Normally we would need a second point to constrain the simultaneous equations, but I am only given one. So, maybe I can generate another point?

$\left( \begin{array}{cc} a & b \\ c & d \end{array} \right) \left( \begin{array}{cc} x_1 & -y_1 \\ y_1 & x_1 \end{array} \right) = \left( \begin{array}{cc} x_2 & -y_2 \\ y_2 & x_2 \end{array} \right)$

Nope, not invertible.

How about this? The basis is orthonormal so we note that $ab+cd=0$. Pursuing this line has got me into a terrible tangle. Blame the hangover, but I can't handle this right now :-(

Can someone please jump me to the end? What is $M$?

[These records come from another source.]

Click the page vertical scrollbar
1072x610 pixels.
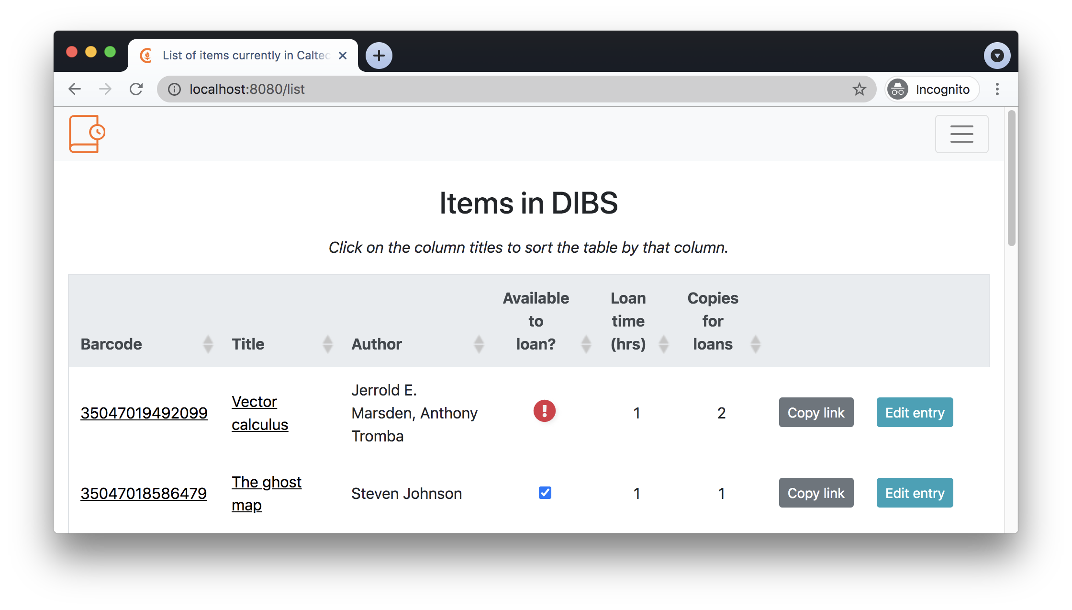pos(1011,178)
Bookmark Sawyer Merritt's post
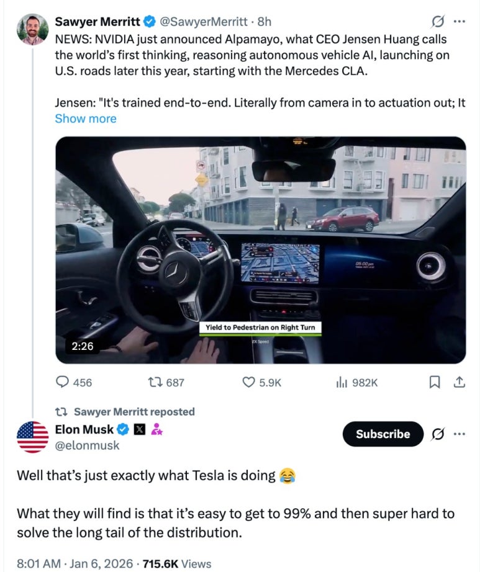The height and width of the screenshot is (572, 480). pos(436,382)
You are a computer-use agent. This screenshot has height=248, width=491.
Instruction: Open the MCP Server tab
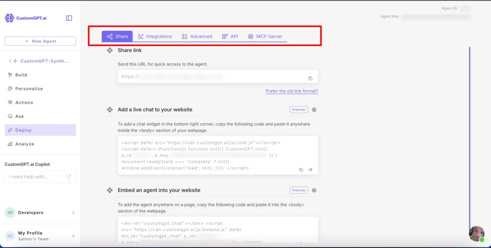[x=265, y=36]
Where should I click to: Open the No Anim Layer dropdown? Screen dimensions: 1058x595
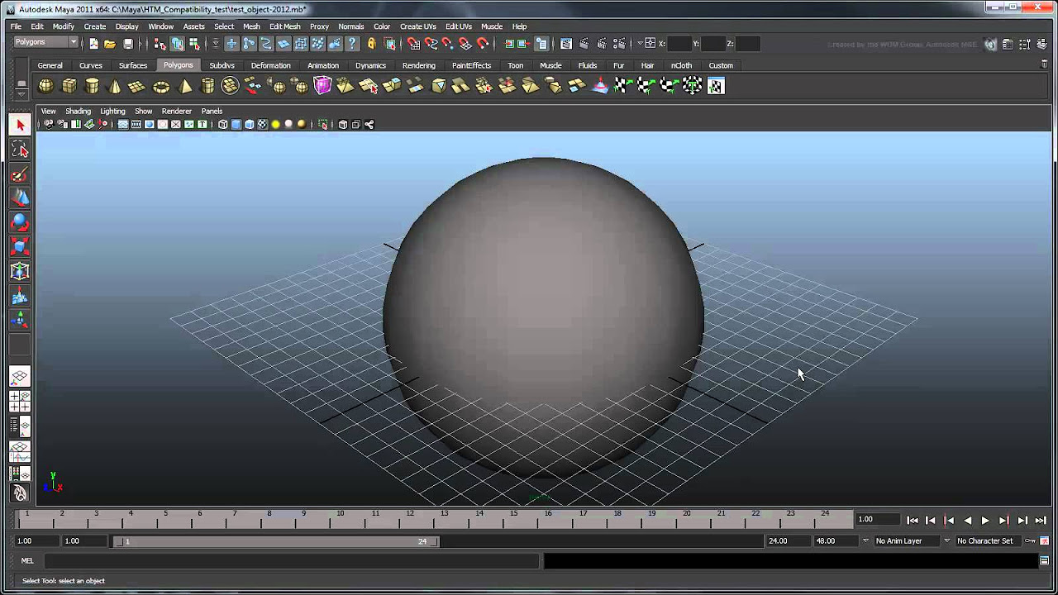click(905, 540)
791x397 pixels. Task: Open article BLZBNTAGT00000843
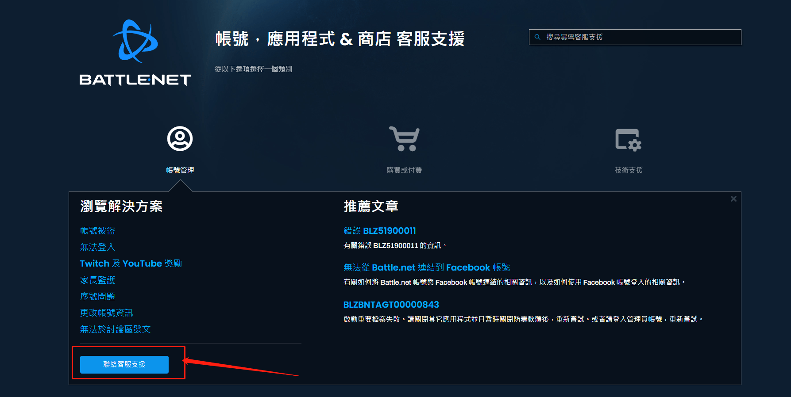[391, 305]
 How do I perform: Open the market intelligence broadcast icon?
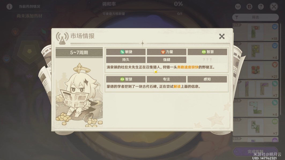pyautogui.click(x=238, y=7)
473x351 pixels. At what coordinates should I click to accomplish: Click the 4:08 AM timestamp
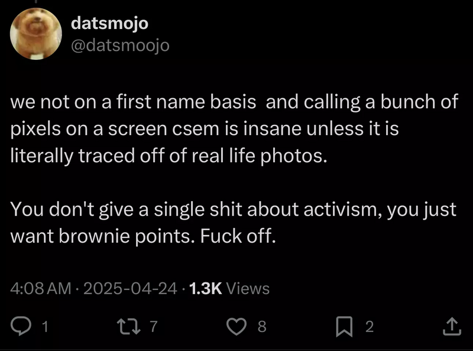tap(41, 288)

(I only need the 2D solution right, but for curiosity's sake shouldn't we be able to find a $d$-dimensional $M$ given $d-1$ points and their images, right? e.g. if you fix one corner of a cube at the origin and fix any two other points anywhere, the orientation is fully-specified assuming there is no shear? Is there a general form for the solution?)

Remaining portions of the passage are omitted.